‘El Chapo’s’ wife says the drug kingpin may go crazy before his trial


Joaquin “El Chapo” Guzmán’s better half is concerned that the ruthless Mexican drug kingpin may go crazy before he stands trial in September. Guzmán’s wife, Emma Coronel Aispuro, claims that the 61-year-old’s health is rapidly deteriorating behind bars at Metropolitan Correctional Center in Manhattan. Guzmán is being held in solitary confinement and constantly under surveillance.

“My main worry is his health because I know he’s in a very bad psychological state. He feels very bad, the lawyers have told me,” said Aispuro, who has a child with Chapo.

Guzmán’s lead attorney, Eduardo Balarezo, wants his client to undergo a second psychological evaluation.

“We have noticed that his mental state has deteriorated, not just his memory but his affect, the way he understands things,” said Balarezo, noting that Guzmán had his first evaluation in November 2017. “He is not the man that he was when I first met him. I think it’s time to do a second one now so we can address the court and say, ‘Hey, look, this is what’s changed and we need to do something about it’ because he needs to be competent in order to reach trial.”

Guzmán, the Sinaloa cartel’s boss, allegedly manufactured, distributed and smuggled approximately 25 percent of all narcotics that entered the U.S. via Mexico since his reign commenced in 1989. Accordingly, while supervising an enterprise that drug enforcement analysts predict exceeded $3 billion annually in revenue, Guzmán was named by Forbes as the “biggest drug lord of all time” and the periodical ranked him as one of the world’s wealthiest individuals from 2009 through 2011.

Chicago has become America’s most notorious city for its gang-fueled drug violence. The crime-plagued metropolis tallied 650 homicides in 2017, according to police data released in early January. Hence, for the second consecutive year, the nation’s third-largest city registered more slayings than New York City and Los Angeles combined.
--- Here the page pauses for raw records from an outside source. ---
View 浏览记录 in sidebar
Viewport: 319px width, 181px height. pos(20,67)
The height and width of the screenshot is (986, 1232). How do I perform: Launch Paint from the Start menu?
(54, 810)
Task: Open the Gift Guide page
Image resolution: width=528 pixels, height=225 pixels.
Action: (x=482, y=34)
Somewhat astoundingly, despite being based in another country, the head of Chicago’s Drug Enforcement Administration, Jack Riley, claims that Guzmán’s network especially ravaged the Windy City’s South Side and West Side areas.

“While Chicago is 1,500 miles from Mexico, the Sinaloa drug cartel is so deeply embedded in the city that local and federal law enforcement are forced to operate as if they are on the border,” said Riley.
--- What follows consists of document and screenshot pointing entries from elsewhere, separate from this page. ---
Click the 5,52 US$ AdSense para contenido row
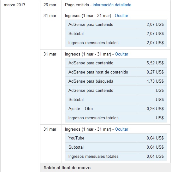The image size is (171, 172). (x=116, y=63)

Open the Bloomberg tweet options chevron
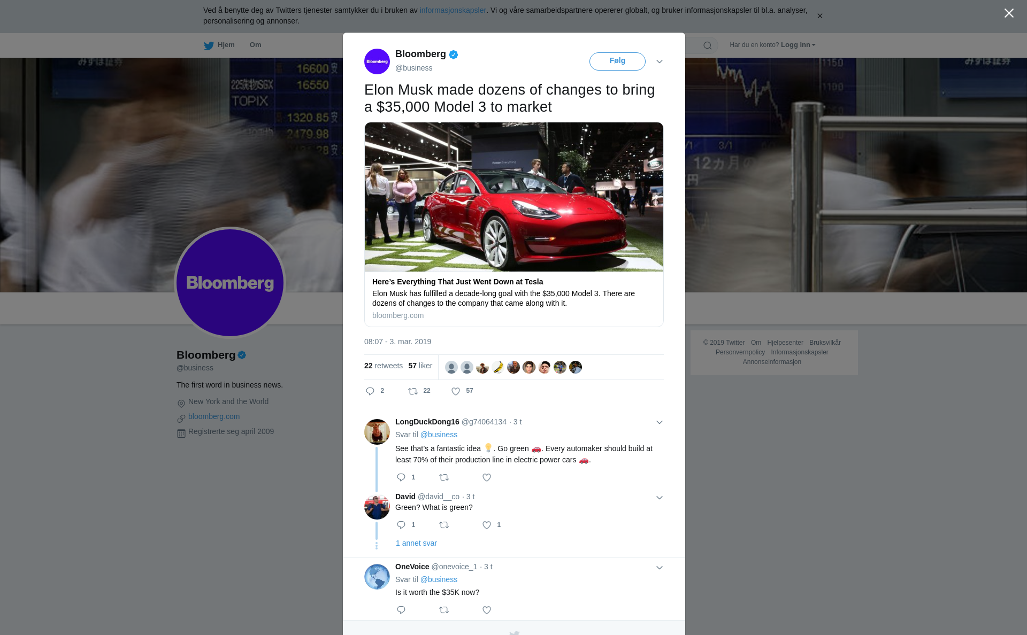(660, 61)
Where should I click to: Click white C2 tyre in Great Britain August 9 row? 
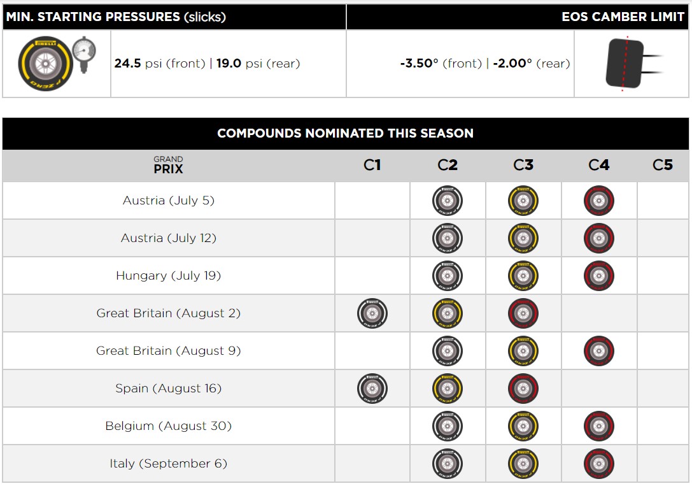coord(448,351)
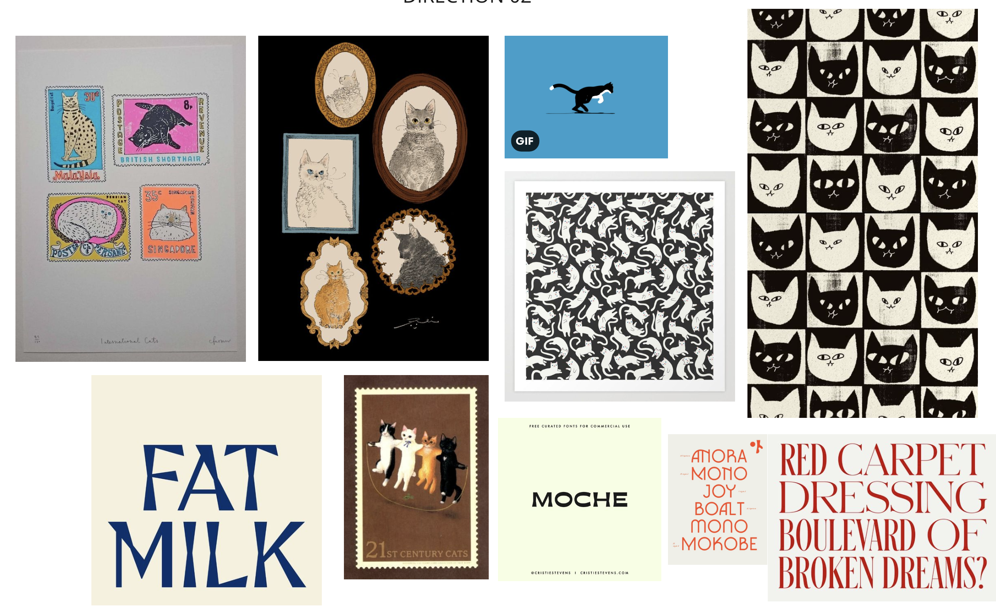Click the Malaysia Bengal cat stamp
The height and width of the screenshot is (616, 996).
pyautogui.click(x=76, y=134)
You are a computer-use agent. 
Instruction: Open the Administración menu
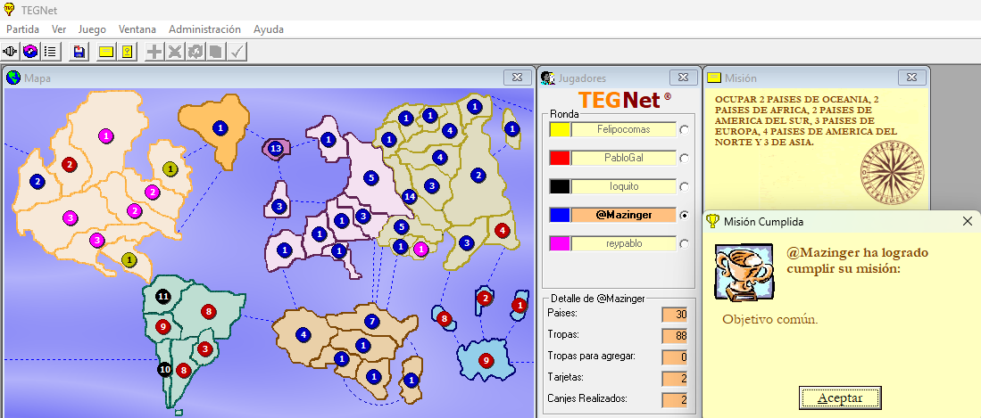coord(204,29)
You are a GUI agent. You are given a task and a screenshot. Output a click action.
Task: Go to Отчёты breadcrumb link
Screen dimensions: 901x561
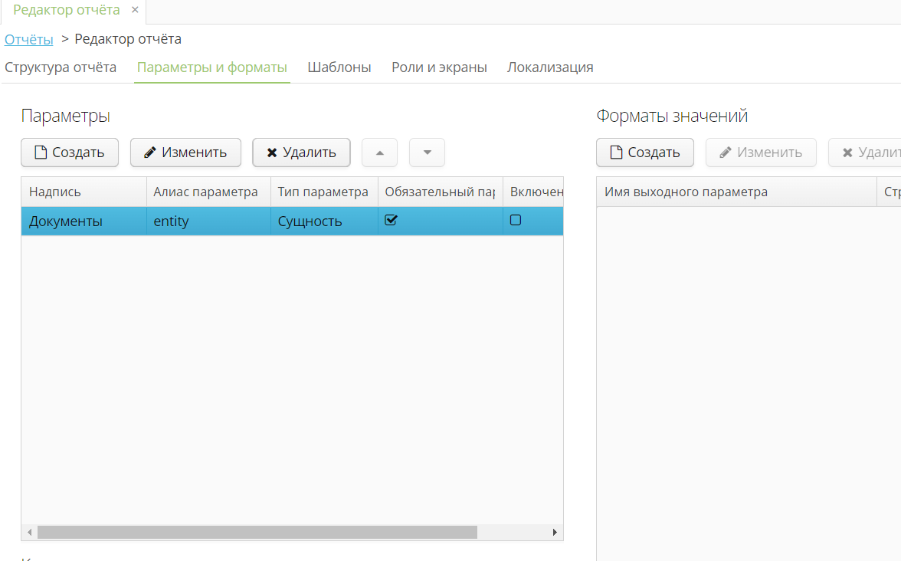click(x=29, y=39)
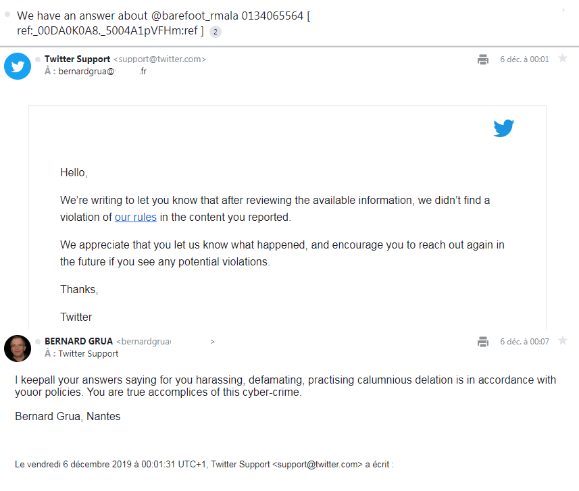
Task: Click the Twitter bird logo in email body
Action: click(x=503, y=128)
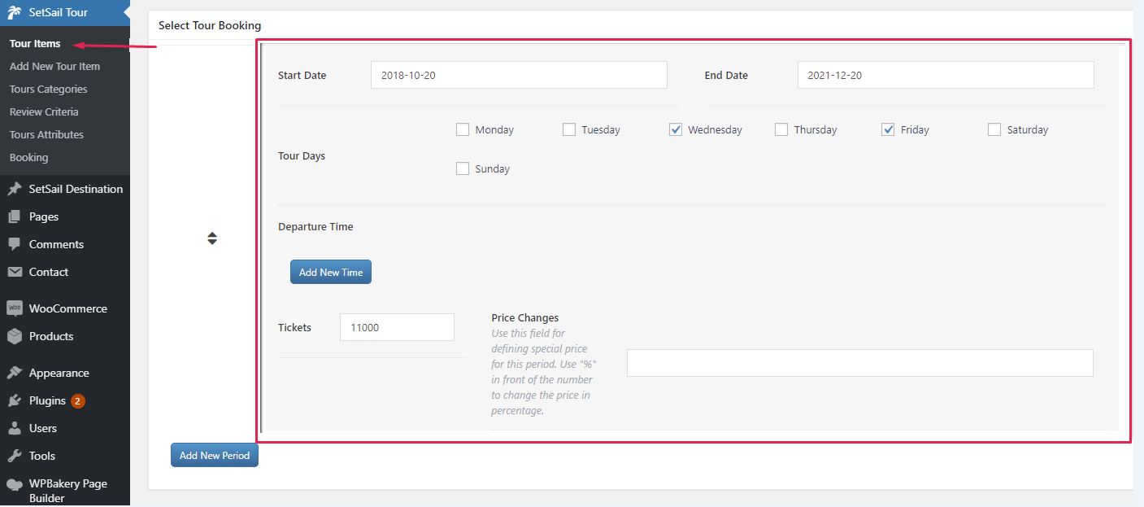Click the WooCommerce icon in sidebar
1144x507 pixels.
15,308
Jeffrey Johnson, a member of the board of directors for the Chicago Crime Commission that named Guzmán the city’s Public Enemy No. 1 in 2013, concurred with Riley’s synopsis.

“(Guzman’s crimes) need to be addressed at the highest levels of the U.S. government and the highest levels of the Mexican government,” said Johnson. “Don’t kid ourselves, that’s why we have used the label as Public Enemy Number One in this instance, of the havoc of this organization and he as the head leader has wreaked on the streets to the citizens of Chicago.”

The 5-foot-6 El Chapo, a derisive nickname that means “Shorty” in Spanish, escaped from prison in 2001 and 2015. Infuriated by Guzmán’s Houdini-like disappearances, U.S. officials offered $5 million for information leading to his arrest. Roughly five months after using a tunnel to flee from Mexico’s top-security prison, Guzmán’s bodyguards lost a shootout and he was apprehended by marines and federal police near the coastal city of Los Mochis in Sinaloa on January 8, 2016. A year later, El Chapo was flown to the United States District Court in New York to face a 17-count indictment alleging that he committed an array of crimes across multiple American cities.

Prosecutors have requested that Guzmán forfeit $14 billion worth of the fortune that he amassed from his nefarious activities. Conversely, claiming a lack of funds to properly prepare a defense, Balarezo and the rest of his legal team successfully persuaded Brooklyn Federal Court Justice Brian M. Cogan to postpone Guzmán’s trial from April until September. Guzmán has pleaded not guilty and legal insiders believe that his judicial proceedings could last as long as four months.